# Excerpted records
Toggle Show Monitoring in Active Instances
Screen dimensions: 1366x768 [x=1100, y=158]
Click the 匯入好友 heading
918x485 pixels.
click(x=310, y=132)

==

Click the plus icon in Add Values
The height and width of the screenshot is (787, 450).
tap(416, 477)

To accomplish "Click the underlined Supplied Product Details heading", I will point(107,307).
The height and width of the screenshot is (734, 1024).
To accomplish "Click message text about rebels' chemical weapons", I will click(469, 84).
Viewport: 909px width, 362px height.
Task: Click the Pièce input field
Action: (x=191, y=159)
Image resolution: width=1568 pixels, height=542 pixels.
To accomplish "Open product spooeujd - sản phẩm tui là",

==

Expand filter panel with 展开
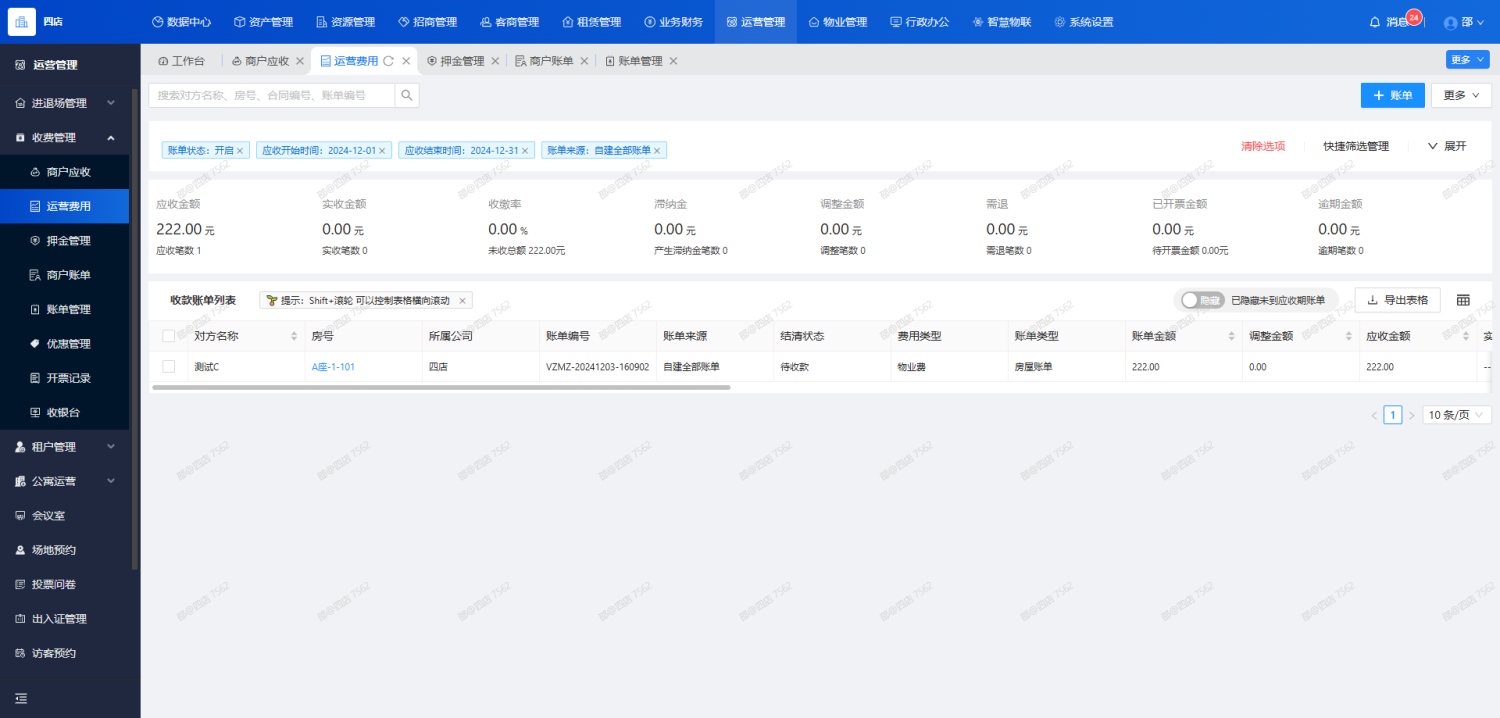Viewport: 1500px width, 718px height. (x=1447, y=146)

# What is being asked
The reply should hold only the lines of the listing above starting at the line containing "Click the plus icon in Add Values" and ending at the line containing "The height and width of the screenshot is (734, 1024).", exactly as written.

# Exercise result
Click the plus icon in Add Values
The height and width of the screenshot is (787, 450).
tap(416, 477)

To accomplish "Click the underlined Supplied Product Details heading", I will point(107,307).
The height and width of the screenshot is (734, 1024).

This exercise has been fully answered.